#### [Stored items]
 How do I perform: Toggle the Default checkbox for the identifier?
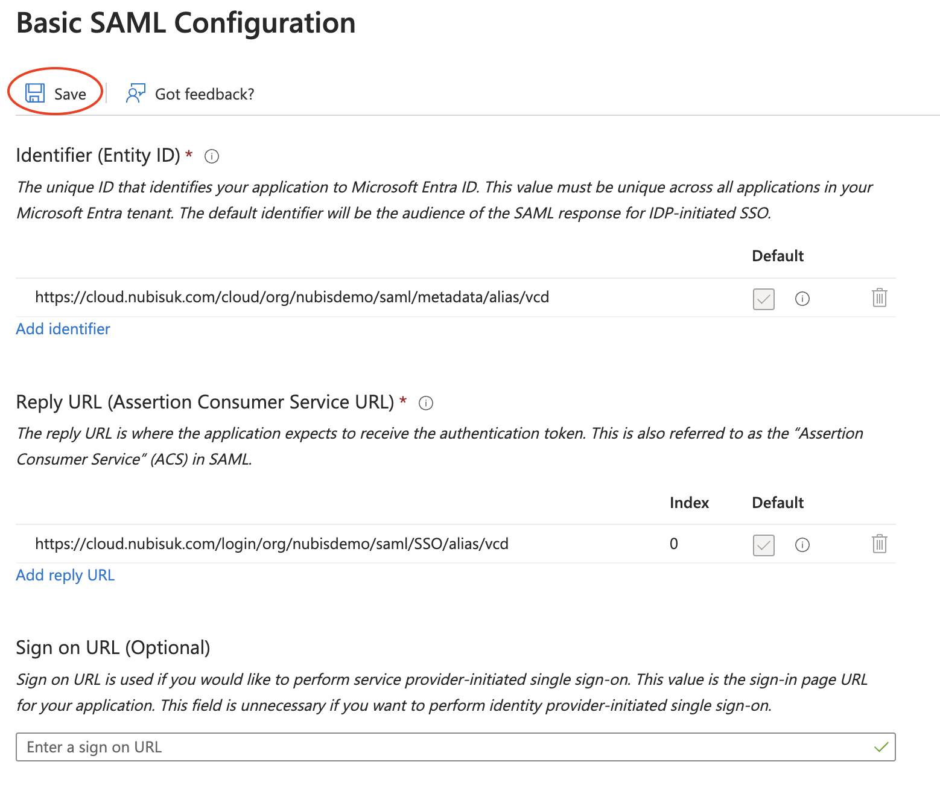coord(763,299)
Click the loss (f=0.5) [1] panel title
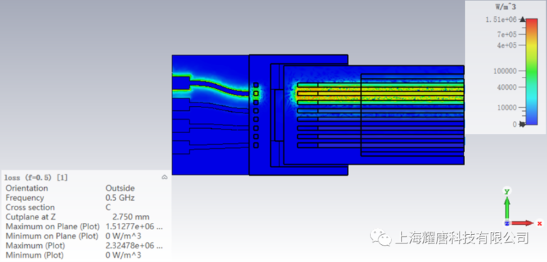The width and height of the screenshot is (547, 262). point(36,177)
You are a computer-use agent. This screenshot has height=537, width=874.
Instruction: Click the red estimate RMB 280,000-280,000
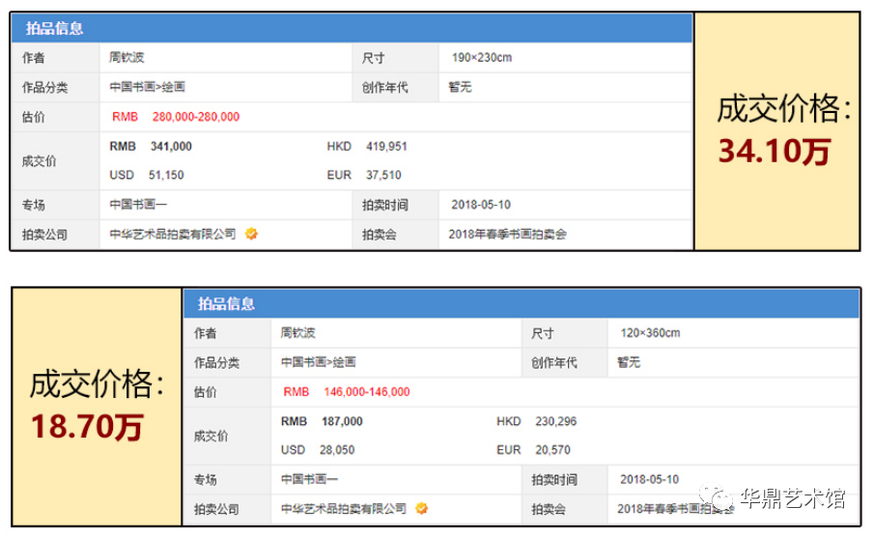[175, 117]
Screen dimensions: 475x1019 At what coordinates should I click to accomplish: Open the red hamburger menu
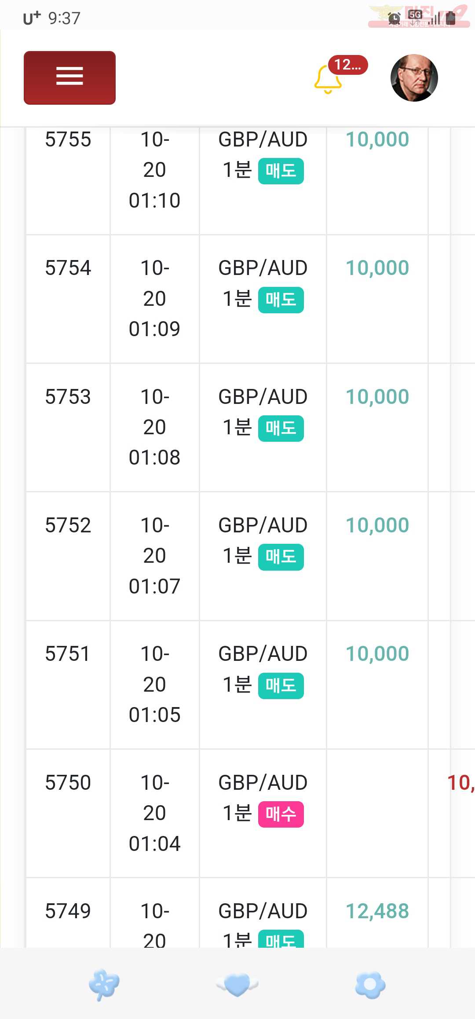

---

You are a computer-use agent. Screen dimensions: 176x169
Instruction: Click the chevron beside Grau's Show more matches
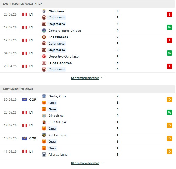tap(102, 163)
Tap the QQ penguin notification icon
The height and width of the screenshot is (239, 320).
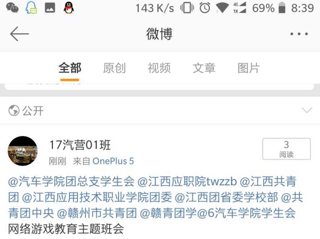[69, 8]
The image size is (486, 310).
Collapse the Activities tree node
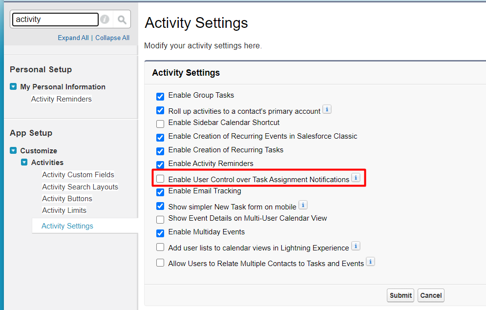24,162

#### [Problem statement]
The reply must be a number and nothing more: the count of lines above that contain the word "dimensions".

#### [The answer]
2